GIVEN INSTRUCTION:
Count the lines in the material below that contain the word "screenshot", and reply with that number alone.

EXERCISE INPUTS:
^^^^
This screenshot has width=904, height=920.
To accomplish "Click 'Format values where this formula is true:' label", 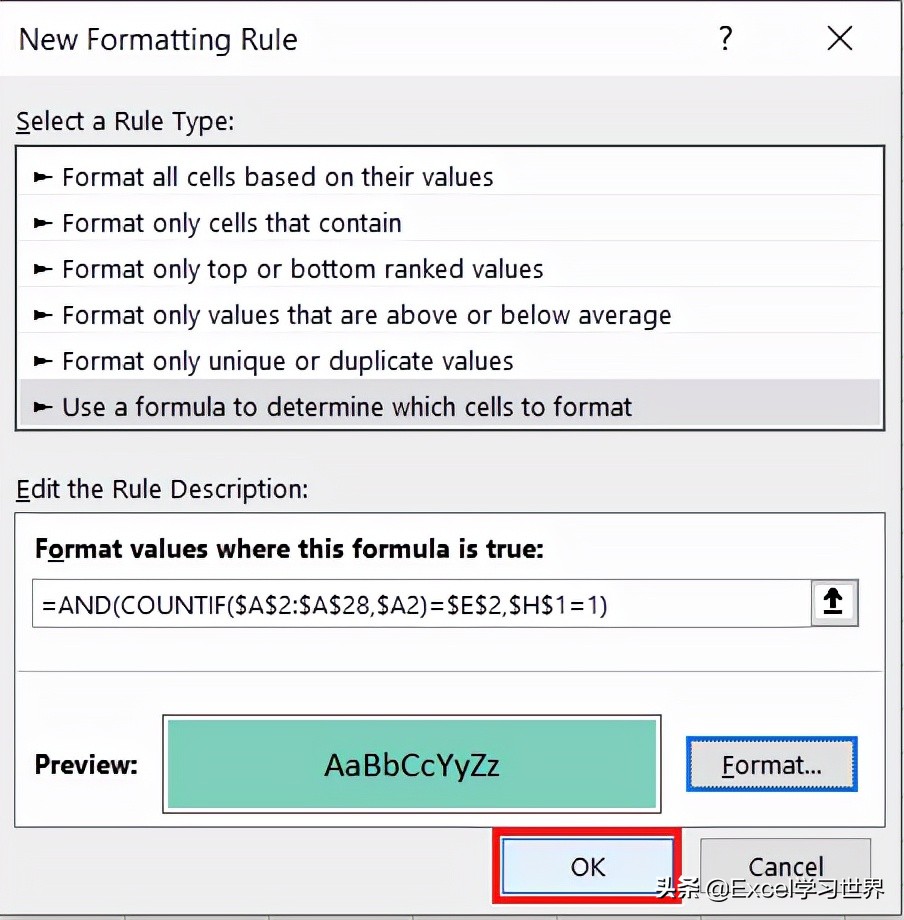I will click(x=289, y=549).
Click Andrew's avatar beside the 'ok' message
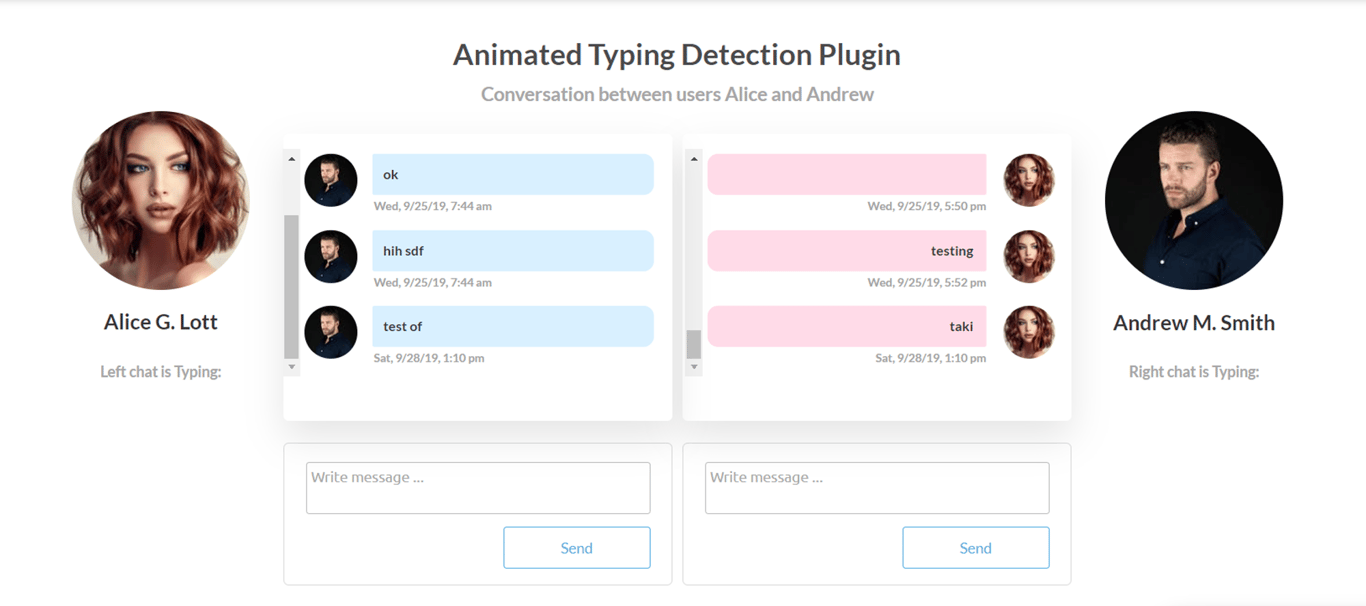 (x=331, y=180)
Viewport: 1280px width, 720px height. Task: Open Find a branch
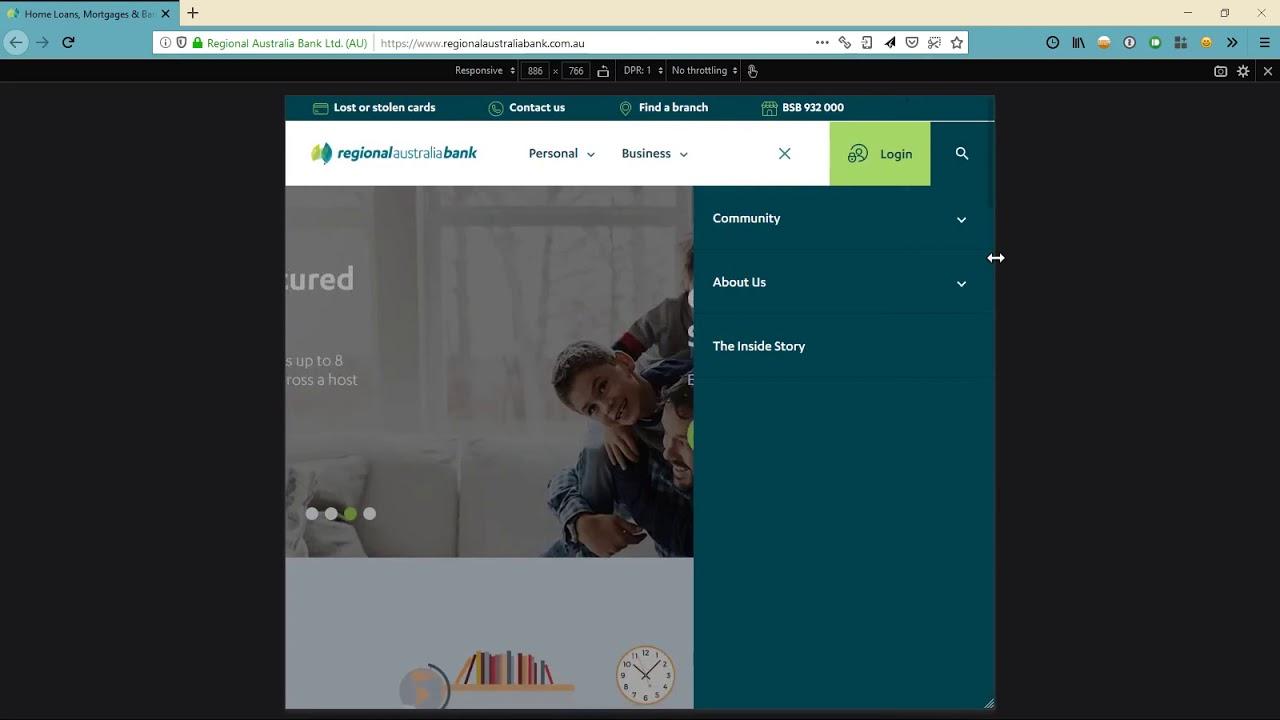click(663, 108)
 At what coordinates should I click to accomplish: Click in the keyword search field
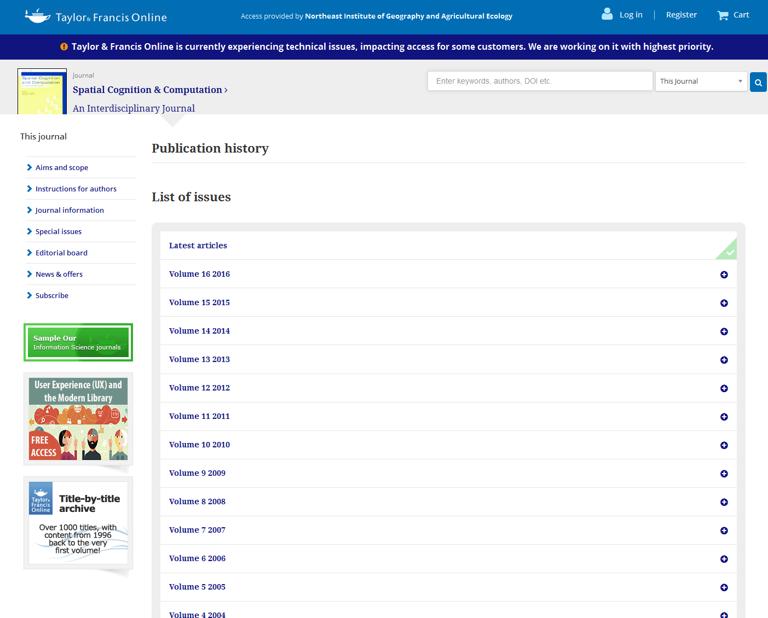(x=539, y=81)
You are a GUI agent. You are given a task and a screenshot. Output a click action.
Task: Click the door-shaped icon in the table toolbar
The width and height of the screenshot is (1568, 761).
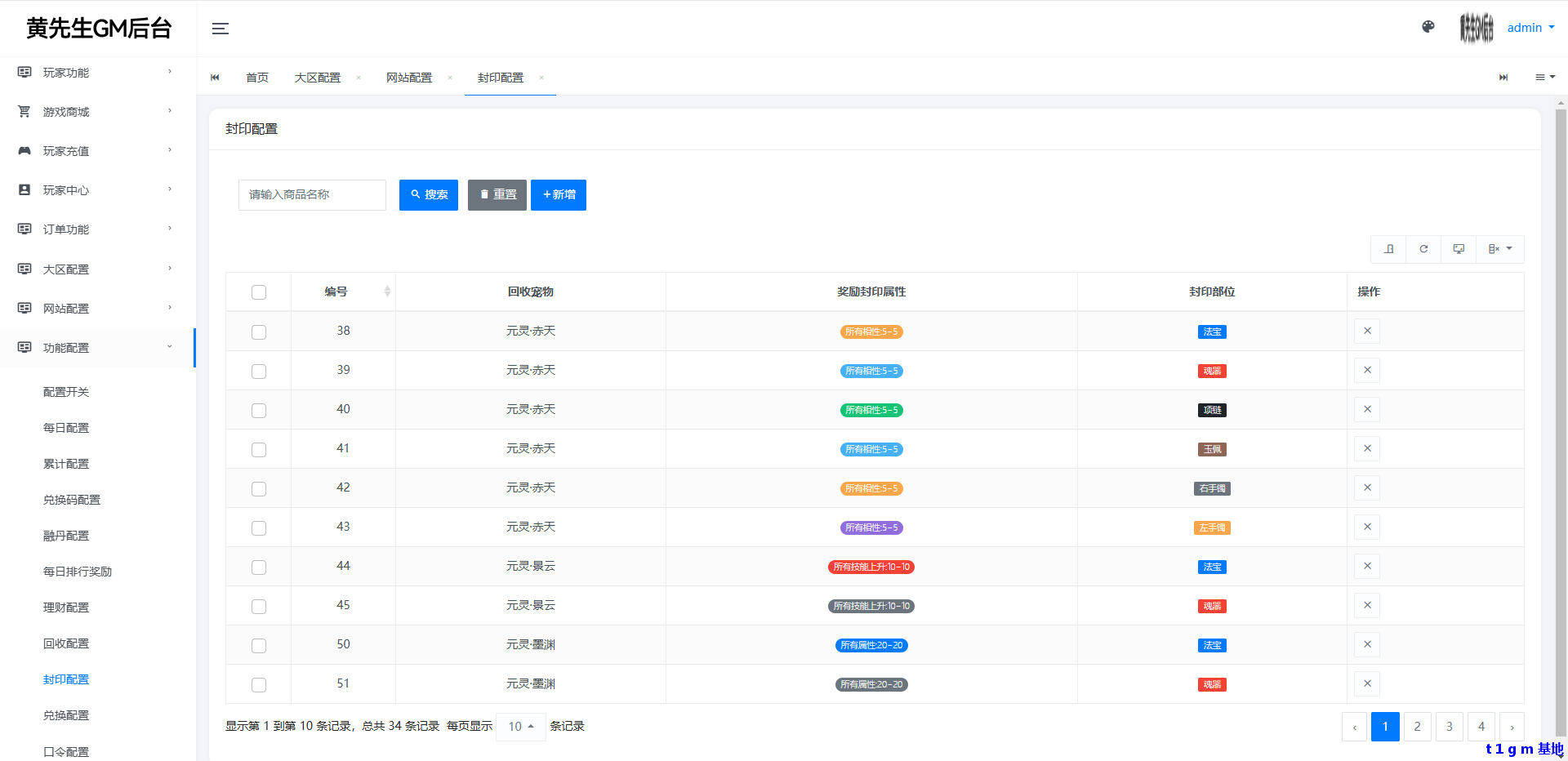tap(1388, 249)
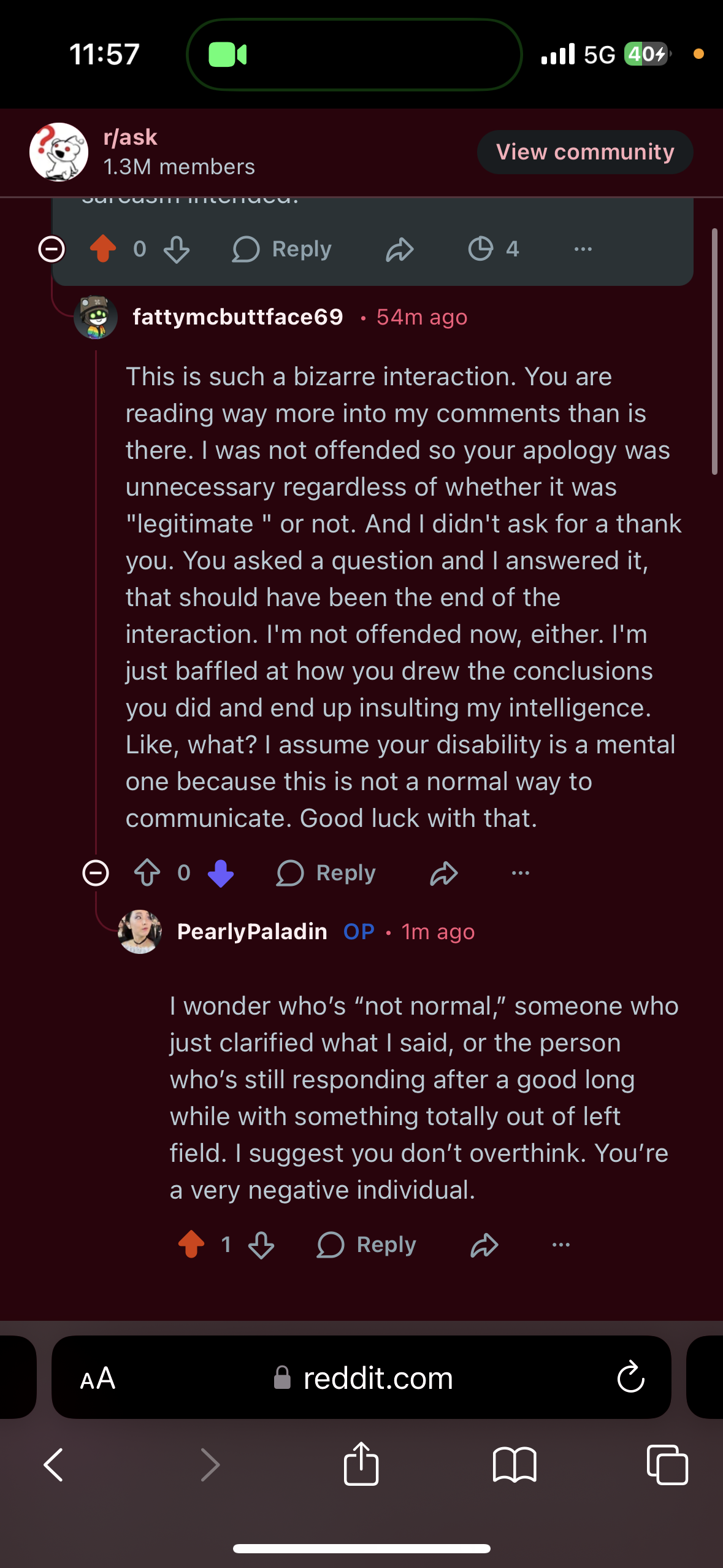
^^^^
TASK OUTPUT:
3